═══ Material shown

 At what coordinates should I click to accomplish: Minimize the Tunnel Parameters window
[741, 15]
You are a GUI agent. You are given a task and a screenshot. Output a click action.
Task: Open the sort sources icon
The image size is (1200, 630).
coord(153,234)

══════

What you have to do:
Each line of the material above needs to be returned exactly as written.

Expected output:
 At what coordinates should I click to accomplish: Minimize the Tunnel Parameters window
[741, 15]
You are a GUI agent. You are given a task and a screenshot. Output a click action.
Task: Open the sort sources icon
The image size is (1200, 630).
coord(153,234)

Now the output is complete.